- Objective -
Rewrite the records from the line containing "Click the print" up to and including the line containing "(x=13, y=286)", changing "computer-use agent" to "GUI agent" and leaving everything else the same.

[start of Data records]

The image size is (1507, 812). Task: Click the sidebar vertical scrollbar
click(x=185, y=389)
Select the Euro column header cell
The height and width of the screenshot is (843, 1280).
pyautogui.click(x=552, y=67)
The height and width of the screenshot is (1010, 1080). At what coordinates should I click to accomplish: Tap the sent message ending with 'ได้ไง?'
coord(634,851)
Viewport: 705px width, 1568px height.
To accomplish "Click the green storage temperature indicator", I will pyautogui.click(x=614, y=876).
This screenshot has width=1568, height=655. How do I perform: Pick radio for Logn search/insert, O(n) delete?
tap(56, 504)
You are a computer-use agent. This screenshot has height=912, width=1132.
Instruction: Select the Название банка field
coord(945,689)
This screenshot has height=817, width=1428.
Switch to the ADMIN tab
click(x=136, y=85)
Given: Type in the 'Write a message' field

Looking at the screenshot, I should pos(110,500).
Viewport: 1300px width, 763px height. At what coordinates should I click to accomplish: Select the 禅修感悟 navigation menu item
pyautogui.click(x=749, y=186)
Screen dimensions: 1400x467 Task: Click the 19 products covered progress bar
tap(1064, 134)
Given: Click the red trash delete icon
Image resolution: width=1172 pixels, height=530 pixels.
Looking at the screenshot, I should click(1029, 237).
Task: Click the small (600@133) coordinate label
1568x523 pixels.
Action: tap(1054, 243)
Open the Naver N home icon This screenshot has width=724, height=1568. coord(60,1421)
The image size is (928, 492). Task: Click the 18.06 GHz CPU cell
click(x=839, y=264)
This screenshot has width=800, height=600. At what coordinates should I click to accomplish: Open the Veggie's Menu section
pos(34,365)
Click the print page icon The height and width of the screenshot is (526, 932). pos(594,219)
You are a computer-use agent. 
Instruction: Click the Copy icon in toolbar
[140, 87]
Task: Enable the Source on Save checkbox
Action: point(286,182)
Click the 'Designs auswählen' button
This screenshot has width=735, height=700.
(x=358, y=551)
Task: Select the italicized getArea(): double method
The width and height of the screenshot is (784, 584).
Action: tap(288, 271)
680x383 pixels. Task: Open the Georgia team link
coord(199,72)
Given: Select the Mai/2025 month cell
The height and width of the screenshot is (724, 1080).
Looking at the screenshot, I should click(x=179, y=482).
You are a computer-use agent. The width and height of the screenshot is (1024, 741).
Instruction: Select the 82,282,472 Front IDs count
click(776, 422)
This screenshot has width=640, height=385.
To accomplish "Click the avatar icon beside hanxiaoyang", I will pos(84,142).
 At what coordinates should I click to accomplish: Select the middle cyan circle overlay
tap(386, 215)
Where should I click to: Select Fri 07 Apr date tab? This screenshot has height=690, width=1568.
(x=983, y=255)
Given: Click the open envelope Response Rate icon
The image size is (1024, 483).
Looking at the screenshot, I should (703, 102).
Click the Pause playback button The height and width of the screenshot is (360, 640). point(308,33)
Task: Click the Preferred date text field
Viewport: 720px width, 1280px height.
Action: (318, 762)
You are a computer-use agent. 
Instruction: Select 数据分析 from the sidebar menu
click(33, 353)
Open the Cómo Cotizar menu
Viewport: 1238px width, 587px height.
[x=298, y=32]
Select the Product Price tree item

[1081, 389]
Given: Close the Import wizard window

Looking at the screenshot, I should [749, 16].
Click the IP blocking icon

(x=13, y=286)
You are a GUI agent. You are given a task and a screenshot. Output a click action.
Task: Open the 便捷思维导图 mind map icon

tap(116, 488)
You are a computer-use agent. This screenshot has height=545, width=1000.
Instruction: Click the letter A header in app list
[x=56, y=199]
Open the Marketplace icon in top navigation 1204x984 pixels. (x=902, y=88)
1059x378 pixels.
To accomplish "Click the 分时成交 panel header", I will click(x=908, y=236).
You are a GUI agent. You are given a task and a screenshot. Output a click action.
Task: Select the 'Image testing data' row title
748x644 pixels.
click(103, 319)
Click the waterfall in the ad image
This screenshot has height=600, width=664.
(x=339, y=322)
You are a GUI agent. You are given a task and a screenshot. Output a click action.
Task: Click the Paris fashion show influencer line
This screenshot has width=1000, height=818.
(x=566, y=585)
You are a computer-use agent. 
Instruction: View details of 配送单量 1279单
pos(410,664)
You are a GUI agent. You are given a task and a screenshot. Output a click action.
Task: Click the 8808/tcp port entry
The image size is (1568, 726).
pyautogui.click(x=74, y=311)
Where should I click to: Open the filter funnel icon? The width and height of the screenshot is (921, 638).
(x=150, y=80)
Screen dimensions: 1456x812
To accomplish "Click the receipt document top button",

[end of Data records]

- Exercise response -
Click the print page icon The height and width of the screenshot is (526, 932). pos(594,219)
You are a GUI agent. 
Instruction: Click the Copy icon in toolbar
[140, 87]
Task: Enable the Source on Save checkbox
Action: point(286,182)
Click the 'Designs auswählen' button
This screenshot has width=735, height=700.
(x=358, y=551)
Task: Select the italicized getArea(): double method
The width and height of the screenshot is (784, 584).
Action: tap(288, 271)
680x383 pixels. Task: Open the Georgia team link
coord(199,72)
Given: Select the Mai/2025 month cell
The height and width of the screenshot is (724, 1080).
Looking at the screenshot, I should click(x=179, y=482).
You are a GUI agent. The width and height of the screenshot is (1024, 741).
Instruction: Select the 82,282,472 Front IDs count
click(776, 422)
This screenshot has width=640, height=385.
To accomplish "Click the avatar icon beside hanxiaoyang", I will pos(84,142).
 At what coordinates should I click to accomplish: Select the middle cyan circle overlay
tap(386, 215)
Where should I click to: Select Fri 07 Apr date tab? This screenshot has height=690, width=1568.
(x=983, y=255)
Given: Click the open envelope Response Rate icon
The image size is (1024, 483).
Looking at the screenshot, I should (703, 102).
Click the Pause playback button The height and width of the screenshot is (360, 640). point(308,33)
Task: Click the Preferred date text field
Viewport: 720px width, 1280px height.
Action: (318, 762)
You are a GUI agent. 
Instruction: Select 数据分析 from the sidebar menu
click(33, 353)
Open the Cómo Cotizar menu
Viewport: 1238px width, 587px height.
[x=298, y=32]
Select the Product Price tree item

[1081, 389]
Given: Close the Import wizard window

Looking at the screenshot, I should [749, 16].
Click the IP blocking icon

(x=13, y=286)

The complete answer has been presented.